This season's edition of the Calgary Flames is no different; in fact they may just be a little more vicious with Brent Sutter behind the bench.

Sutter has increased the players' accountability, as well as lit a fire under their captain, Jarome Iginla.

Throw in Miikka Kiprusoff, who has been hotter than a make-out scene between Megan Fox and Angelina Jolie, and you have a playoff team who could be scary good.

Yeah, this is all a little premature as we are just 25 games into the season. Even if the club boasts the second-best record in the Western Conference at 16-6-3, there is a long way to go 'til late April.

But if the play of the Flames' supporting cast—like Nigel Dawes (who has scored in four straight), Rene Bourque (who led all Flames in scoring before being injured), Jay Bouwmeester (who has logged over 27 minutes per game and leads the defence in scoring)—can continue, it is tough not to be just a little optimistic.

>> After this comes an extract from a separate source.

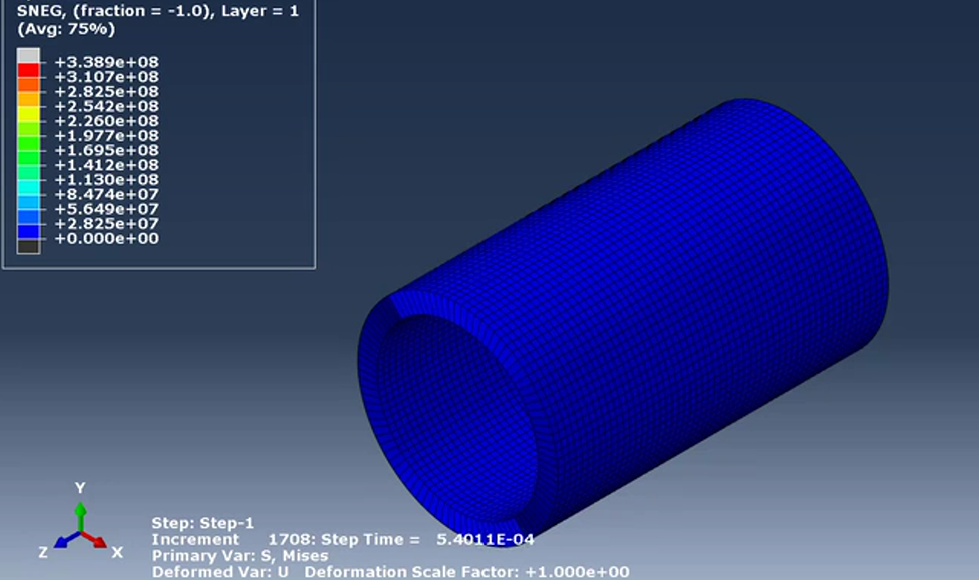The image size is (979, 580).
Task: Click the blue Z axis of the triad
Action: [x=67, y=539]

Calgary may not hoist the Stanley Cup come June, but you can bet they will have something to say about which team does.

It is as certain as Bon Jovi coming out with another album, except the Flames will have more hits.

In any case, unlike past seasons, Brent Sutter won't put up with excuses and will demand nothing less than excellence from his club, much like his brother Darryl did behind the bench in 2004.

And I am sure Flames' fans all know the outcome of that season.

That may just be the difference the Calgary Flames need to be a much bigger factor in 2010.